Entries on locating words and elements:
──────
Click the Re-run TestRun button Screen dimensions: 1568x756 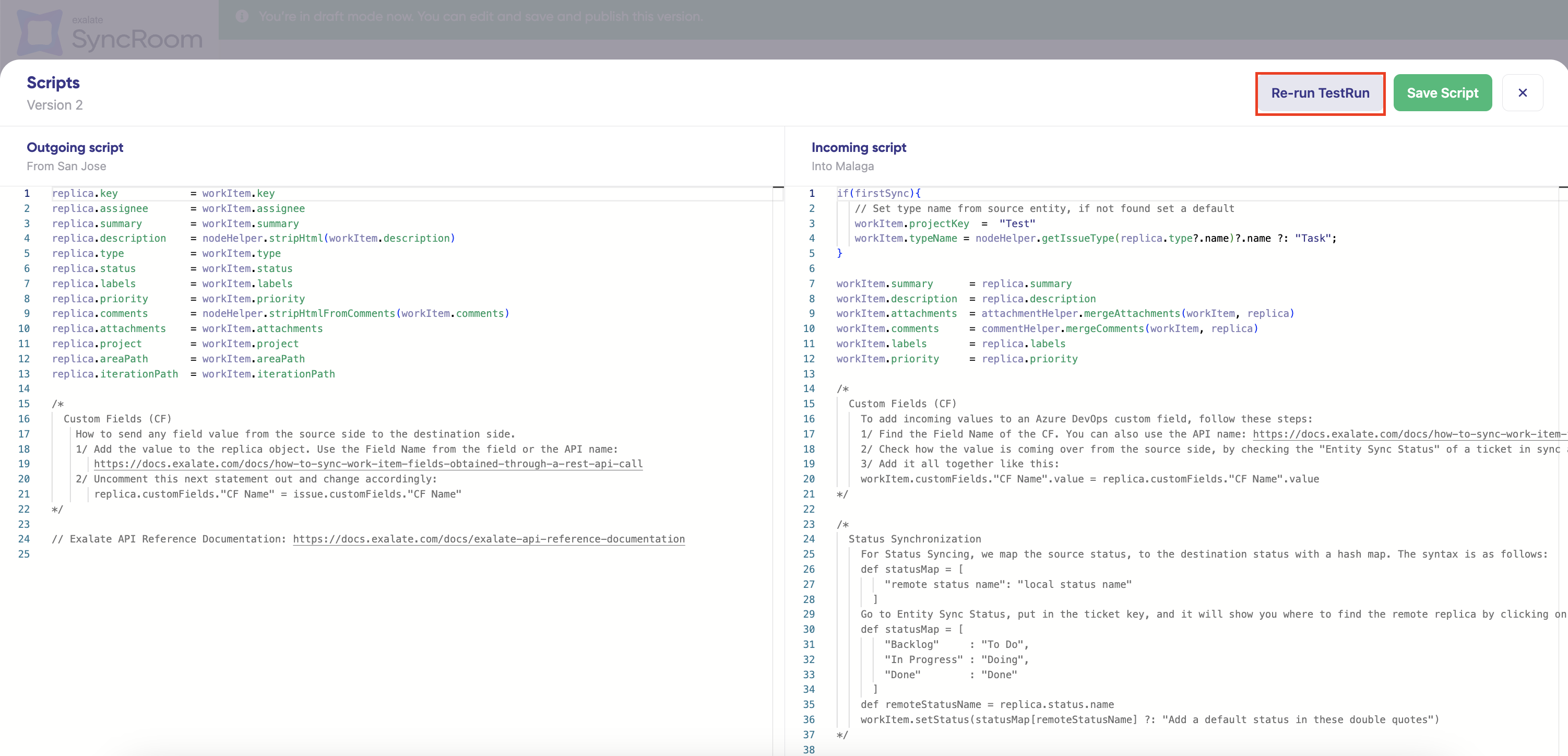click(x=1320, y=93)
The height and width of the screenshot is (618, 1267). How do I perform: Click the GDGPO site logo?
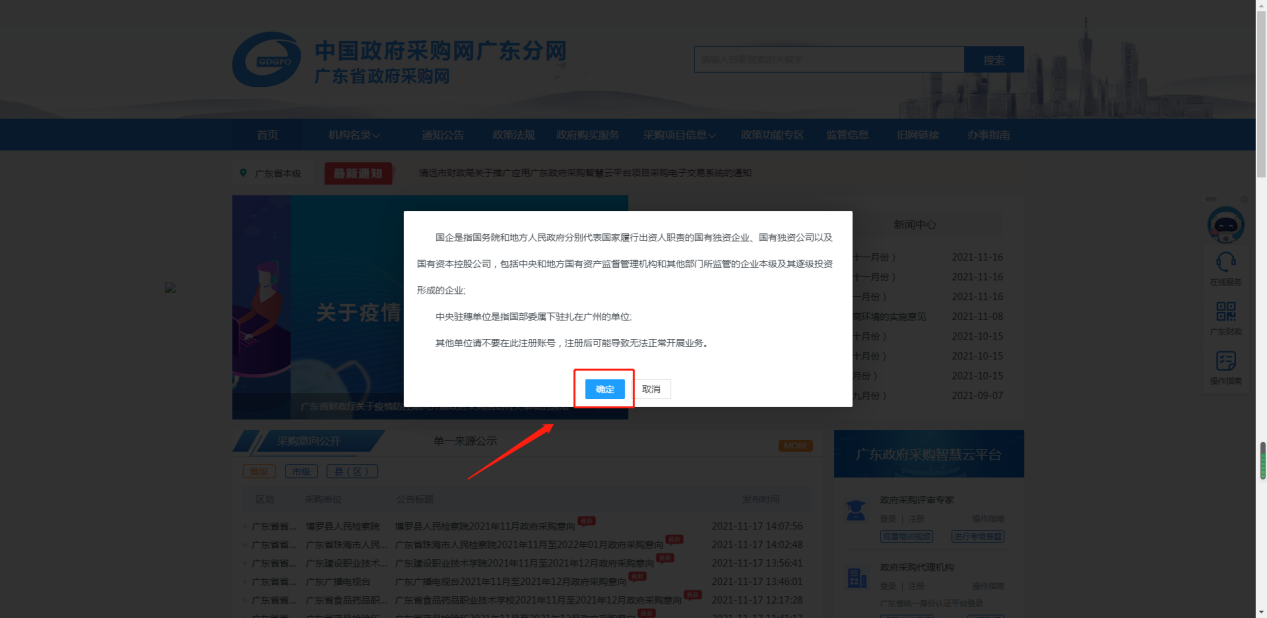(x=266, y=60)
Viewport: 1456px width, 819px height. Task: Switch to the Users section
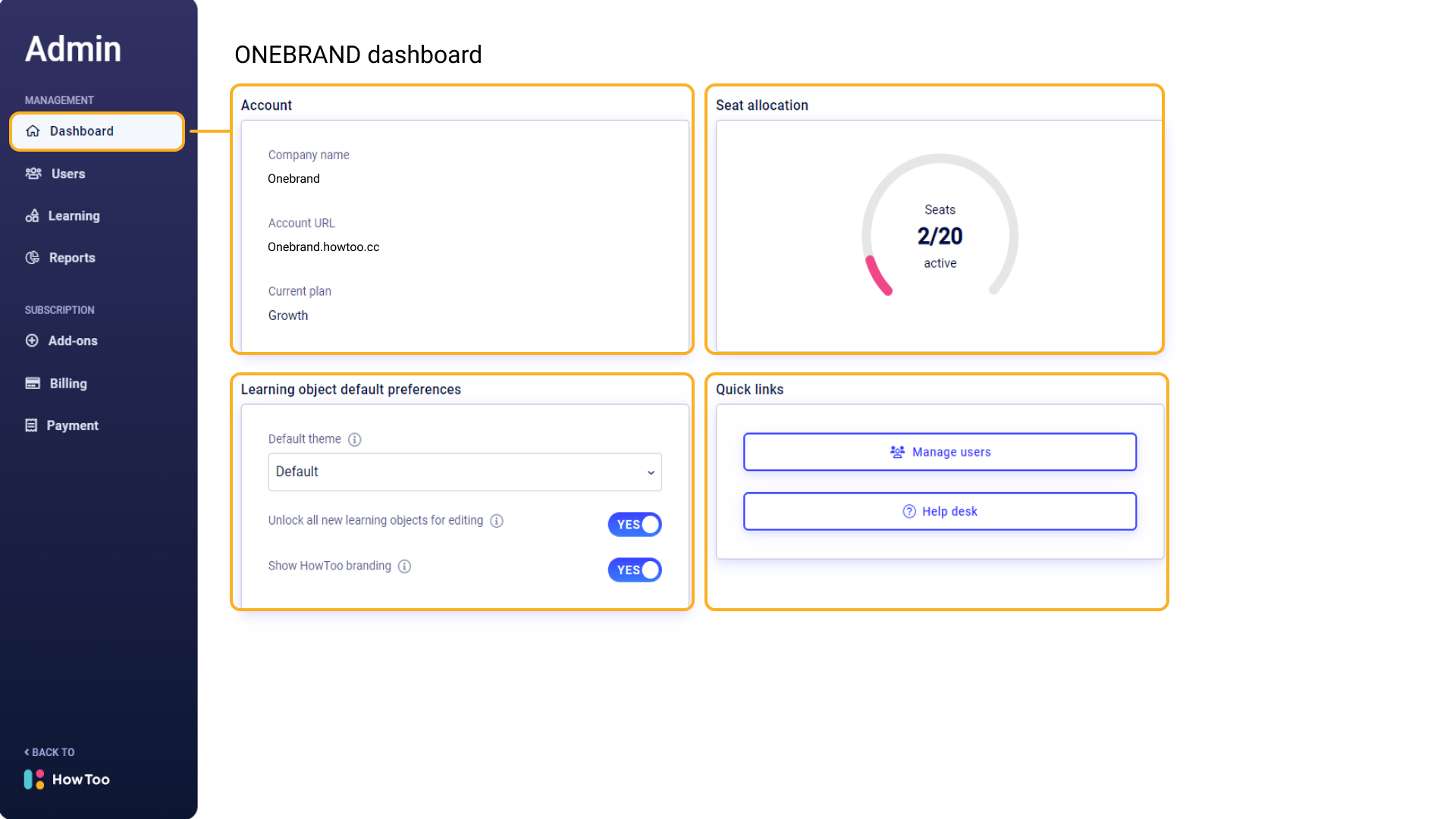point(67,174)
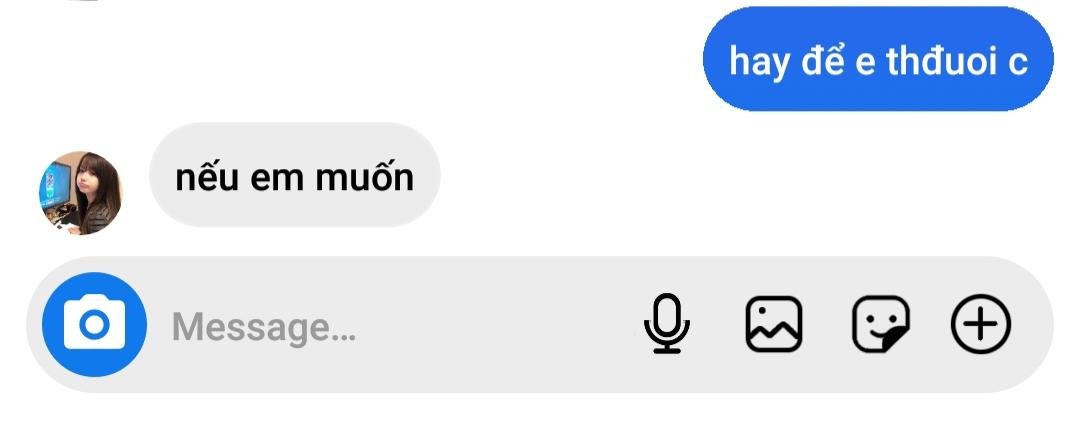
Task: Open the sticker picker icon
Action: [881, 324]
──────
EXERCISE: Output the lines of the entries as a JSON list of strings, one string per line and no blank lines, covering only the line with "The height and" through the last line of the entries, both included. Leave the pictures out of the answer.

TASK RESPONSE:
[
  "The height and width of the screenshot is (618, 1267). How do I perform: Click the GDGPO site logo?",
  "(x=266, y=60)",
  "Viewport: 1456px width, 819px height. Task: Switch to the Users section",
  "point(67,174)",
  "Task: Open the sticker picker icon",
  "Action: [881, 324]"
]